Le programme de stabilité est promis à une révision après la présidentielle

Les hypothèses de croissance retenues risquent de devoir être révisées en baisse par le président qui sera élu en mai
Violaine Le Gall

La Commission européenne s’apprête à recevoir de la part du gouvernement français un programme de stabilité pour la période 2012-2016 qui sera vite périmé. Quelle que soit l’issue de l'élection présidentielle, il devra en effet probablement être révisé.

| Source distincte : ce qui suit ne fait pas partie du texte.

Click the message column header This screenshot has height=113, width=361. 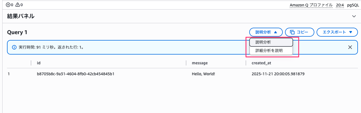click(200, 63)
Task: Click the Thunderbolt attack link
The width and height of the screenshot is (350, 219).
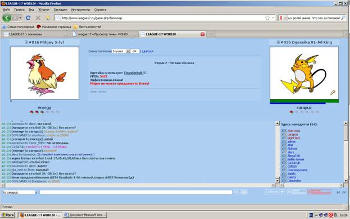Action: pos(133,72)
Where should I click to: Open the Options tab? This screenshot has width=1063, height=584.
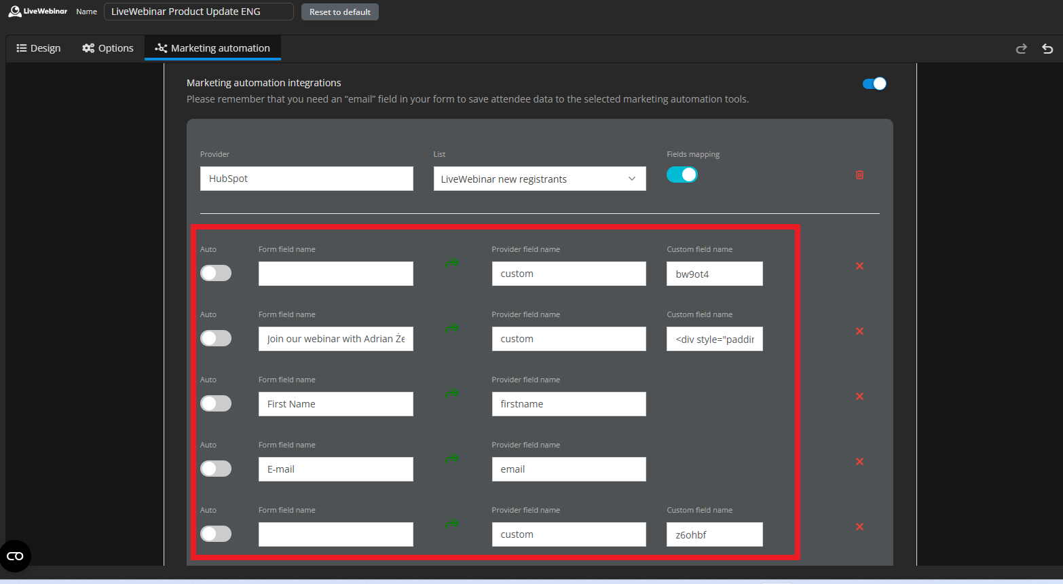tap(108, 48)
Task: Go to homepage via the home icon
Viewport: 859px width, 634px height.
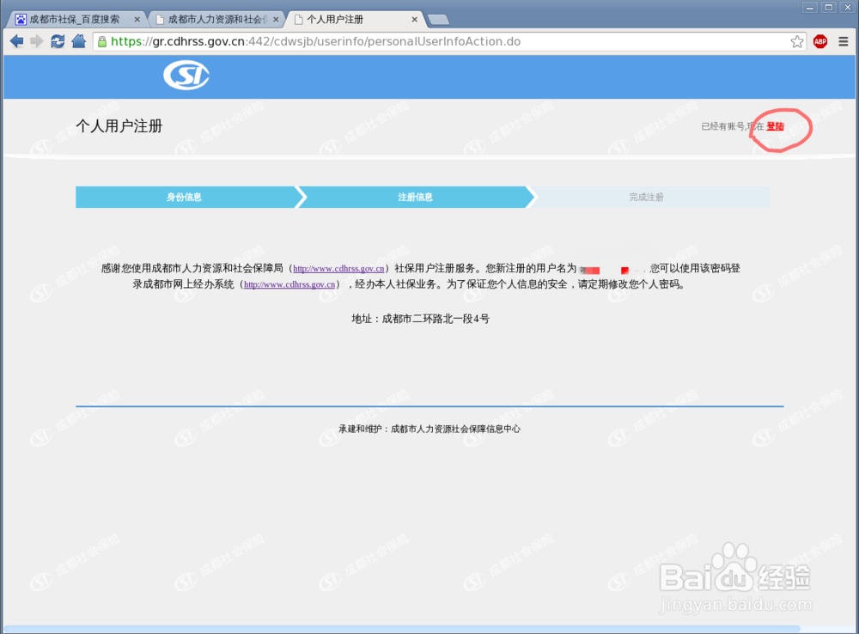Action: (78, 40)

Le document présenté hier par les ministres Valérie Pécresse et François Baroin devant l’Assemblée nationale reprend la trajectoire retenue par Nicolas Sarkozy dans son programme présidentiel. Il se base sur une prévision de croissance de 0,7% en 2012, de 1,75% en 2013 puis de 2% par an jusqu’en 2016. Dans cet environnement, le gouvernement prévoit un retour à l'équilibre budgétaire à fin 2016, conformément à l’engagement pris auprès de Bruxelles.

Pour atteindre cet objectif, 34 milliards d’euros d'économies en dépenses doivent encore être dégagés, 39 milliards ayant déjà été adoptés par le parlement, tandis que 8 milliards d’euros de recettes supplémentaires doivent être trouvés, en plus des 32 milliards déjà votés, a rappelé Valérie Pécresse, ministre du Budget.

En termes de taux d’intérêt, le scénario intègre une hypothèse de «remontée progressive des taux courts et longs dès l’année 2012 qui retrouveraient à l’horizon 2016 leur niveau d’avant crise». Le taux à 10 ans ressortirait à 3,25 % à fin 2012 puis augmenterait de 25 points de base par an pour atteindre 4,25 % fin 2016. En 2011, le rendement a oscillé entre 2,48 % et 3,78 %.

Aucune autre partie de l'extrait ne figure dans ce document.